After months of Skyping, texting and talking on the phone, Nora calls it quits when she realises neither of them will prioritise seeing one other in person. A few days later, she heads upstate to a writer’s retreat where she meets Arthur and tells him about the Korean concept of in-yun – how fate brings two people together based on countless connections in their previous lives. Eventually, after Arthur and Nora are married, Hae Sung reconnects with Nora and they meet up in New York. He meets Arthur and the last part of the film explores this strange, undefined, at times fraught relationship between the three, marred by time, distance, language barriers and in-yun.
What struck me about how Song portrays this relationship, is that it felt like Nora was so aware that although it could have been perfect (what if she stayed in Korea, what if they made the effort to see each other in their early twenties, what if she left her husband for him?), it wasn’t necessarily a missed opportunity that led her down the wrong path. Instead it was one of many choices she made. In fact, it’s her husband, Arthur, who seems more unsure about her decision.
“What a good story this is,” he says. “Childhood sweethearts who reconnect 20 years later and realise they were meant for each other. In the story I’d be the evil white American husband standing in the way of destiny.”
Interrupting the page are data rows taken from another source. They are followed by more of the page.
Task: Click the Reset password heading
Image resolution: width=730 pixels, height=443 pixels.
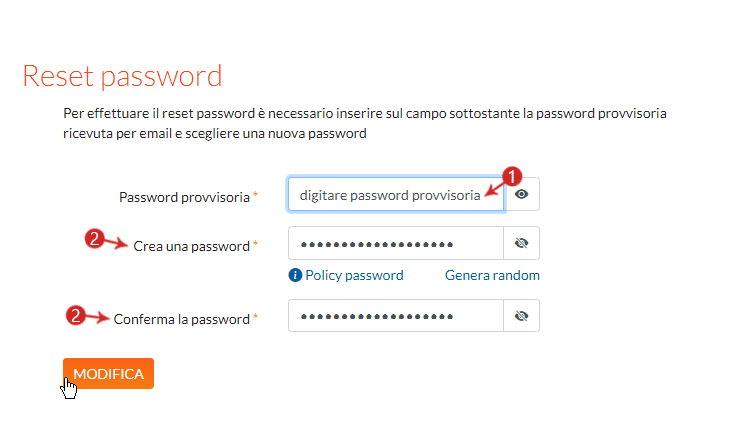Action: 122,76
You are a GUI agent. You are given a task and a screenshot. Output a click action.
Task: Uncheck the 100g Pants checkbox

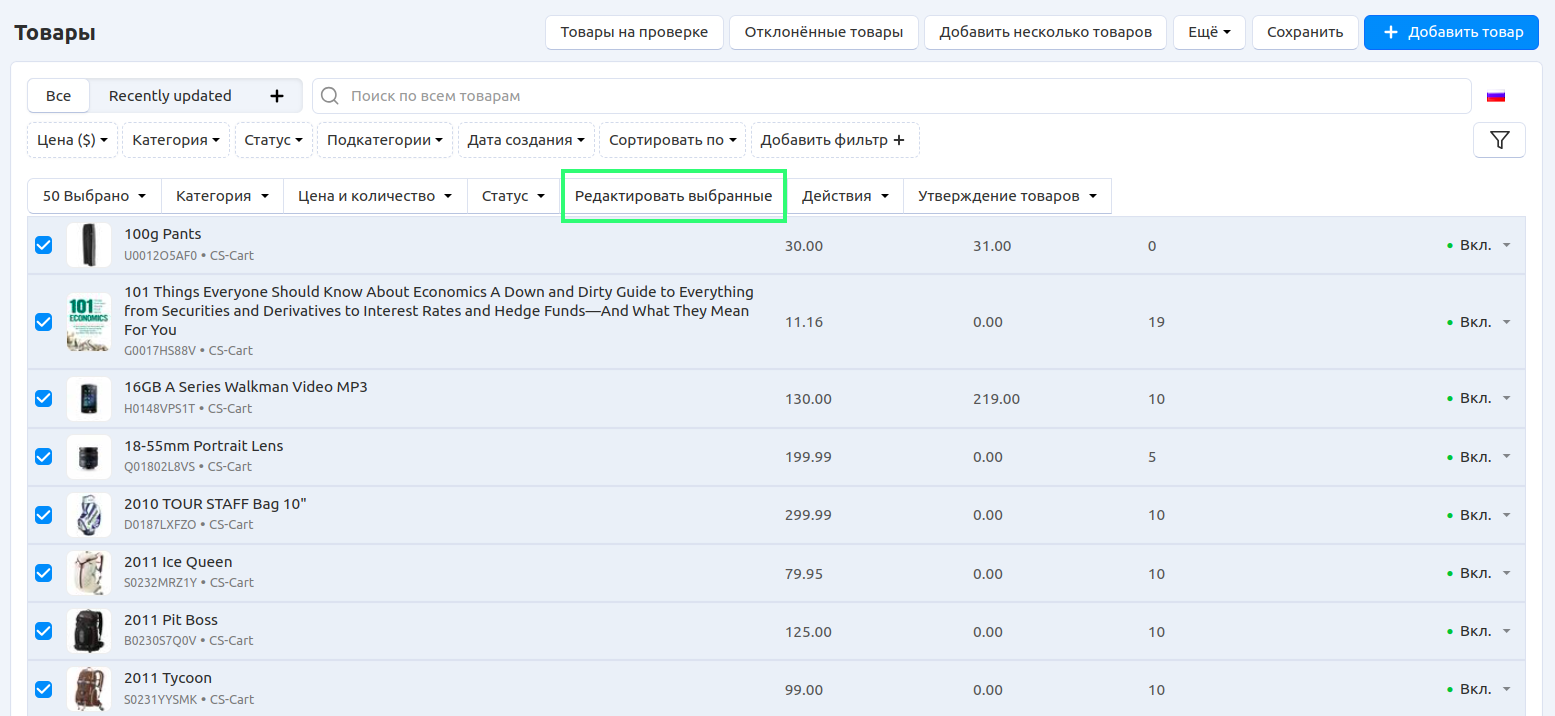click(x=44, y=245)
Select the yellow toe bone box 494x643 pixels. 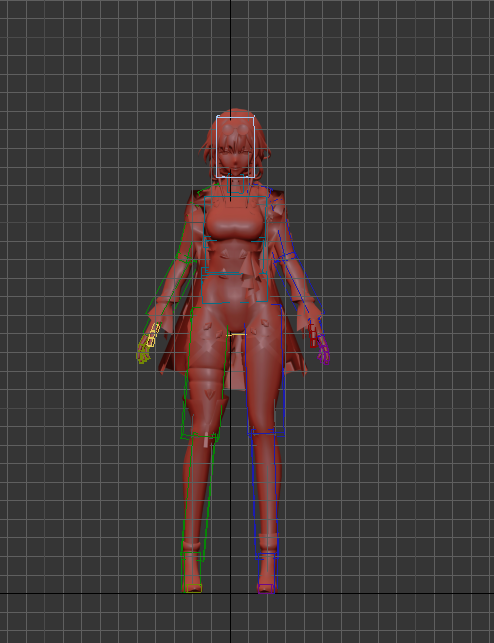click(x=192, y=588)
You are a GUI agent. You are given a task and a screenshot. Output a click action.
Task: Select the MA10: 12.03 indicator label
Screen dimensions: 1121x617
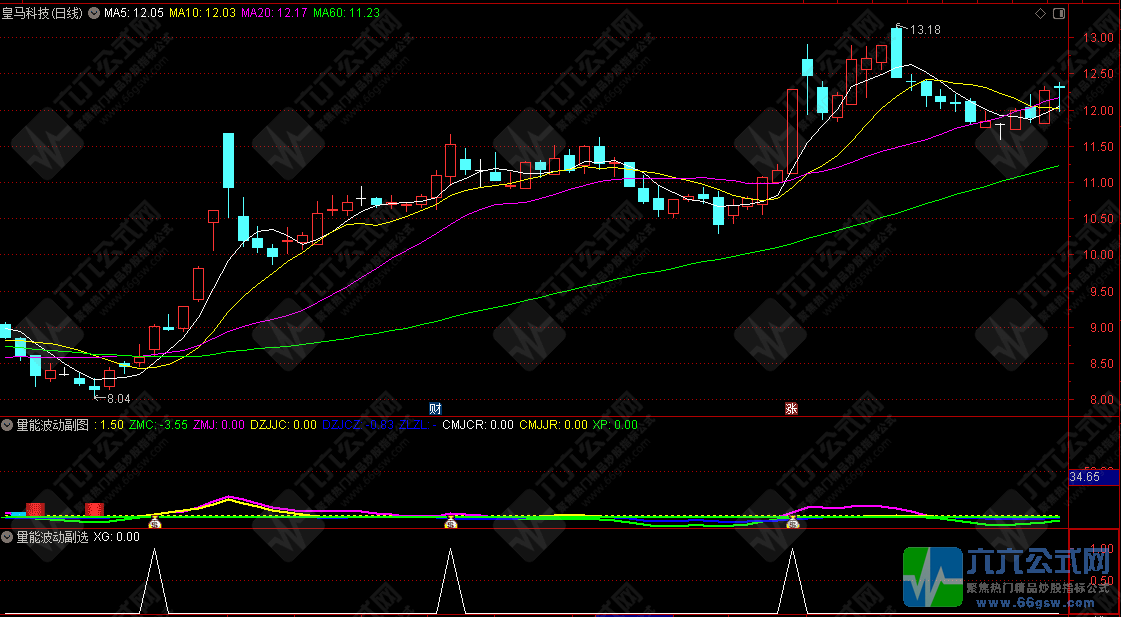[203, 14]
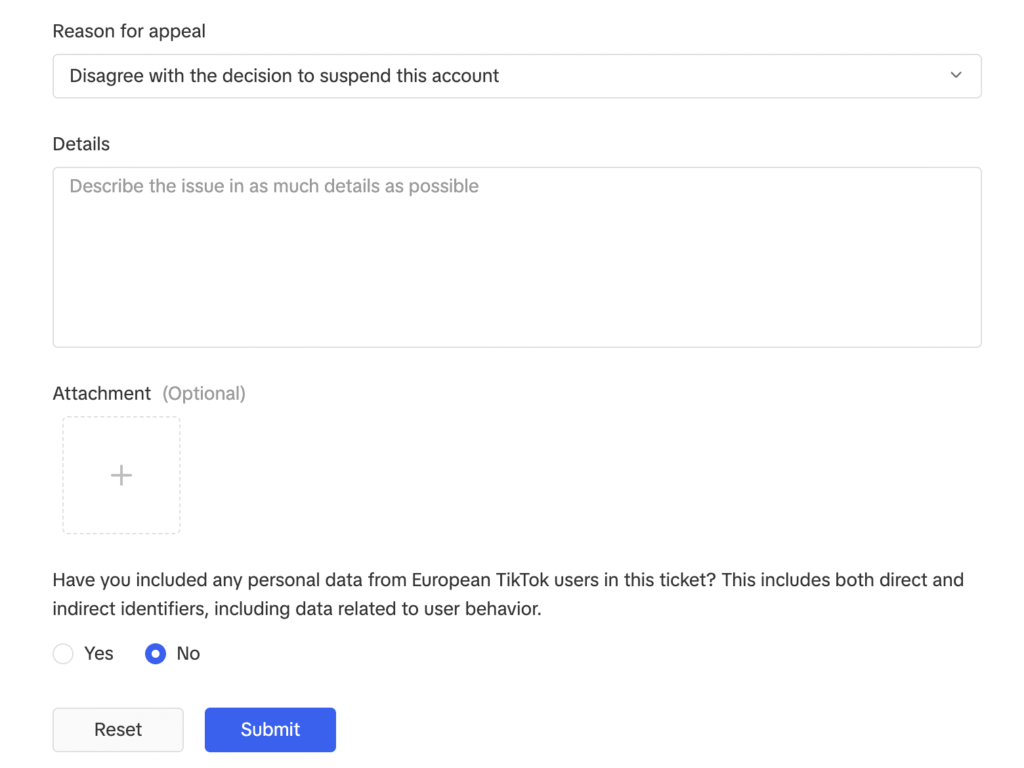Screen dimensions: 1024x768
Task: Select the "Yes" radio button
Action: 63,654
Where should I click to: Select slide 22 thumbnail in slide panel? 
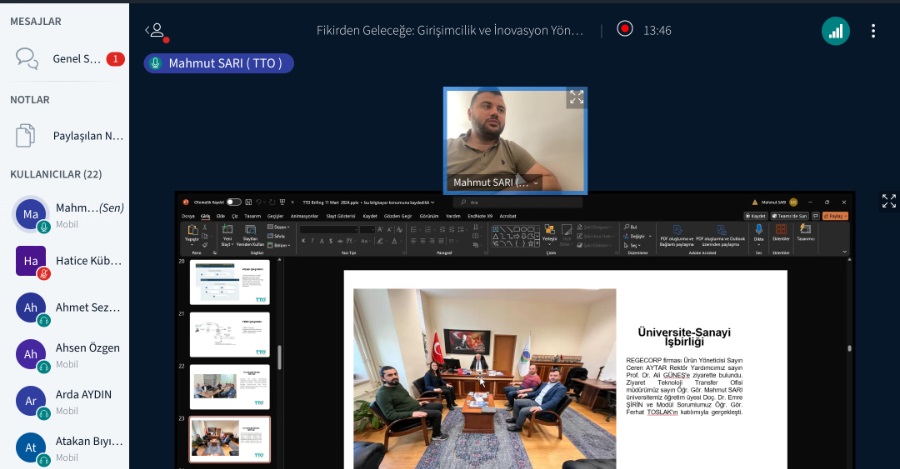pyautogui.click(x=229, y=386)
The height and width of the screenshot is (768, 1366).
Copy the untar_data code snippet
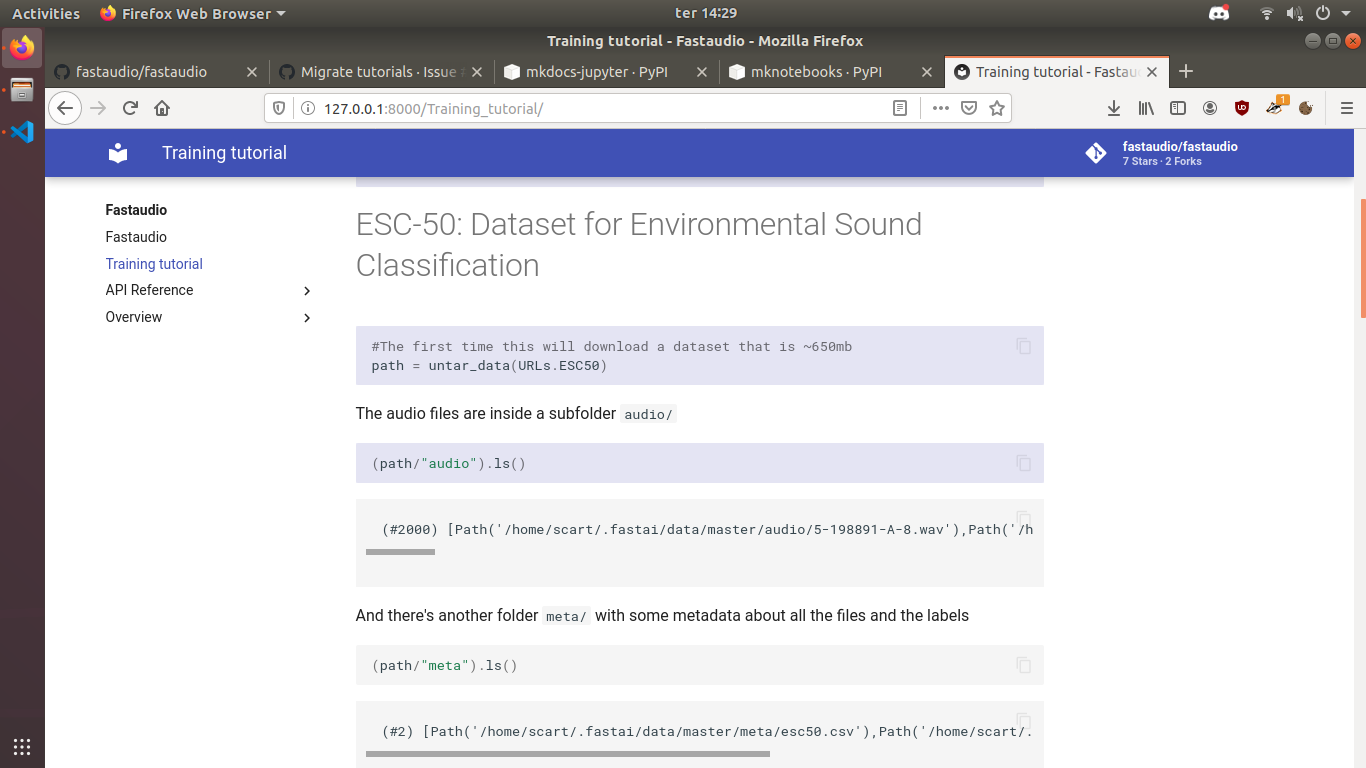pos(1023,346)
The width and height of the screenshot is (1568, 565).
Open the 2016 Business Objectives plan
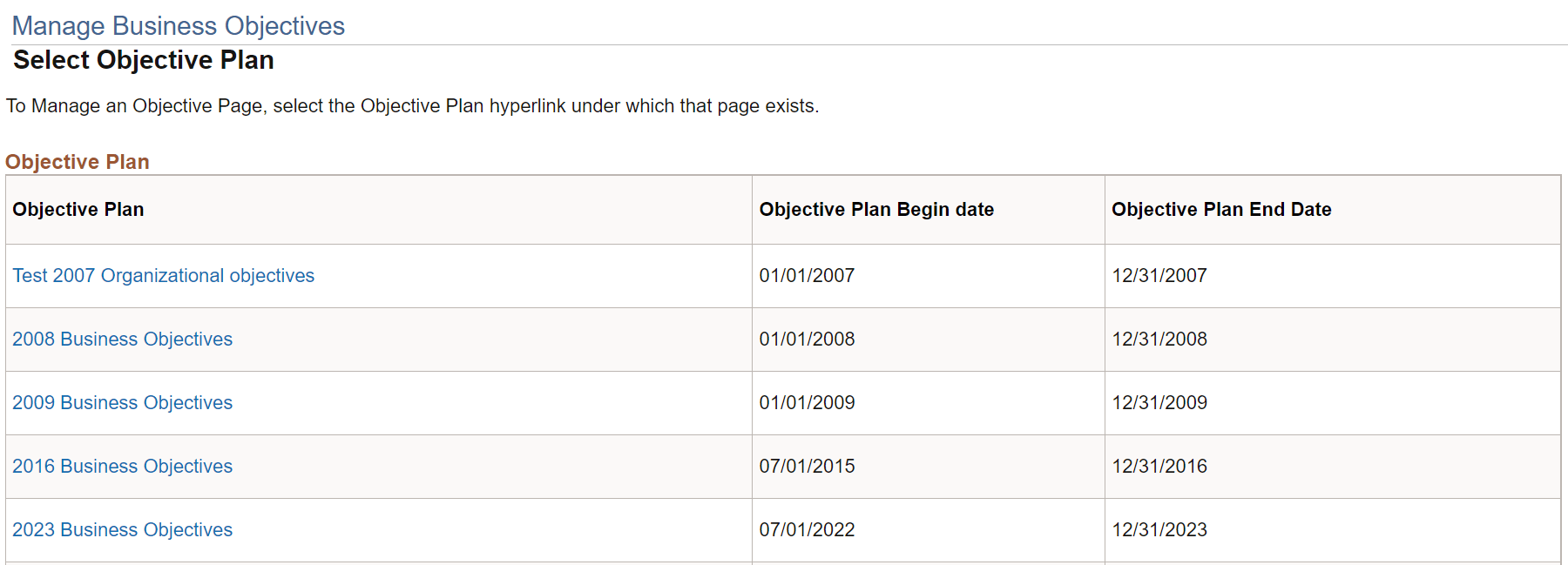122,467
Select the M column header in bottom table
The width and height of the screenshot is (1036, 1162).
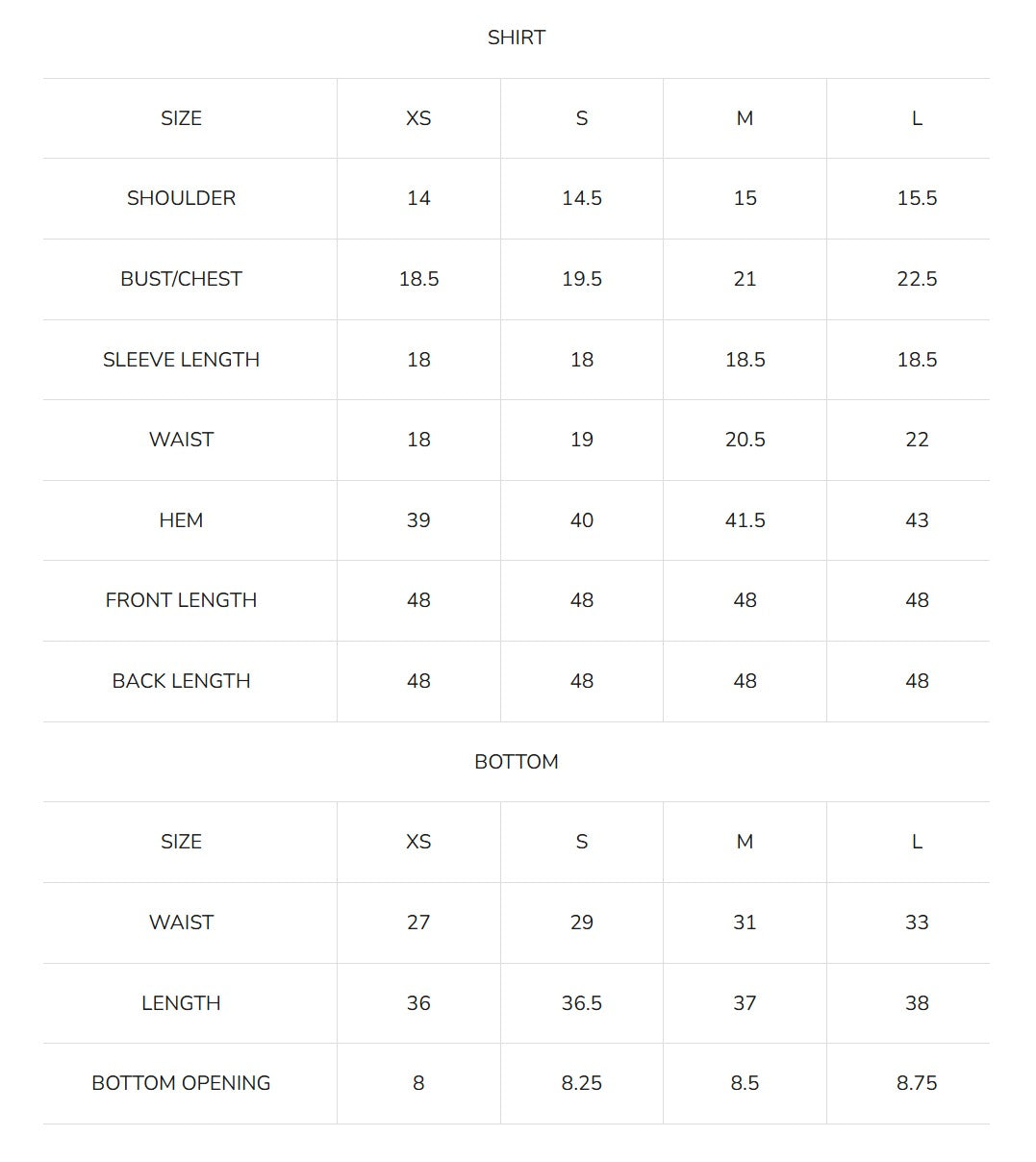(745, 842)
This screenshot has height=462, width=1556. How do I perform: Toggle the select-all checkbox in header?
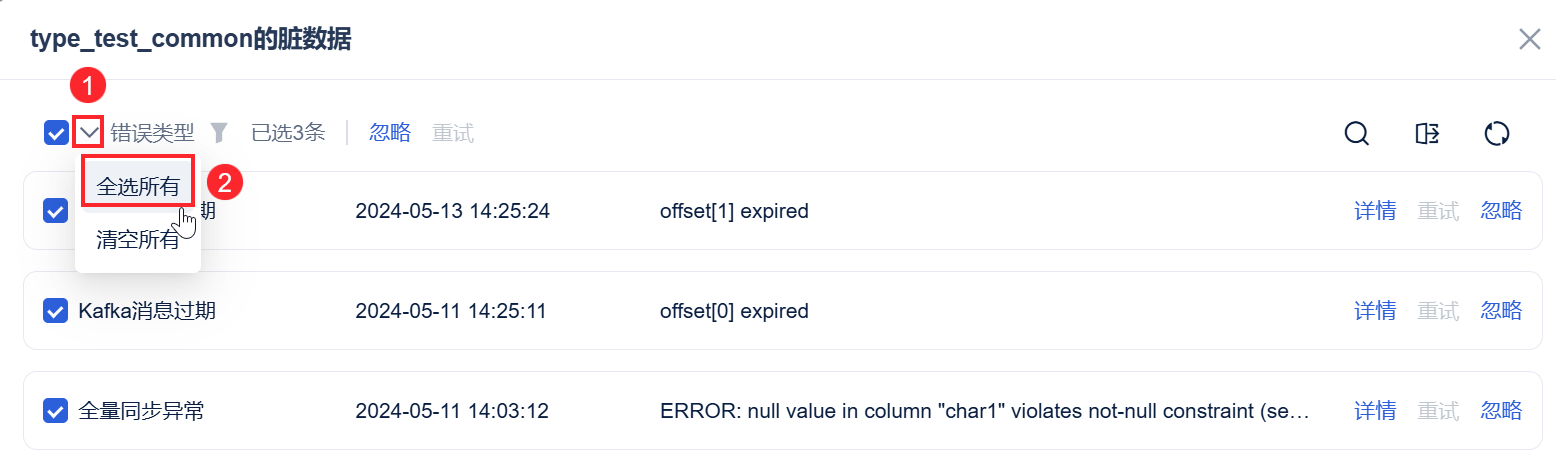pos(56,132)
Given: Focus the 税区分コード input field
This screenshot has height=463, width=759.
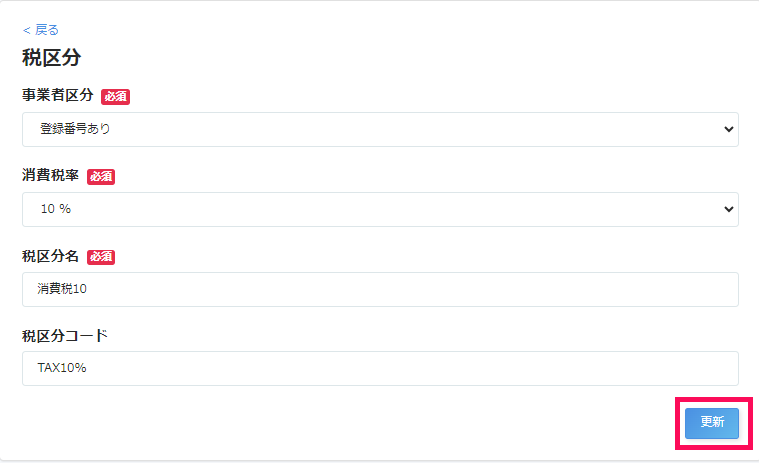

But in her mind, her life is not a story. Her life is a series of choices, and she chose to marry this man. I admire her reasoning here. To not be swept up in the romanticised, intangible, illusory fairy tale that we all make up in our heads when something is presented to us. It’s a way of looking back without being enveloped in nostalgia; to appreciate a past life, to understand how it moved you in ways you could not have been moved without it, to miss someone or something without desperately longing for it back; to grow without being held back by something that pre-dates reality.
“In-yun is basically about how you can’t control who walks into your life and who stays in your life,” says writer and director Celine Song. “That to me is at the heart of the film. It’s about the ineffable thing about every relationship, even the person who brushes up against you, even you and me who’s sitting here.”
It’s easy to romanticise what might have been. Without the tangible reality of it, that imagined future can take any shape. Crushes become partners, the hazy undefined edges of your intimacy shape-shift into idealistic scenes that cannot be penetrated. There is something undeniably wonderful about these little worlds that we conjure up in our minds. But stay here too long and the ‘what could have been’ starts to morph into a ‘what should have been’. Idealism slips into bitterness and you stop being able to see the wood for the trees. Likewise, the recurrence of a past life can make you feel like kismet has reached out for you once again, clouding your judgement by offering the shade of familiarity, but at a cost.
I remind myself of this over a bowl of piping hot soup dumplings. I am too prone to fantasy and must be jolted back to reality with the sharp kick of a chilli flake or the searing heat of just-escaped soup. It’s a difficult habit to kick, especially as the sky turns grey, the soft light inside collides with some cinematic track that allows my mind to drift and wander into dangerous territory.
The thing about in-yun is that I truly believe it: there are all of these layers of connection between people that suggest some level of pre-destiny. But we cannot constantly live inside of in-yun; instead it’s something we can take comfort in the knowledge that the brush of two hands on a street, or the collision of two souls that worked if just for a moment means that there is such a thing as universal feeling – an inter-connectedness that reminds us that we’re not alone.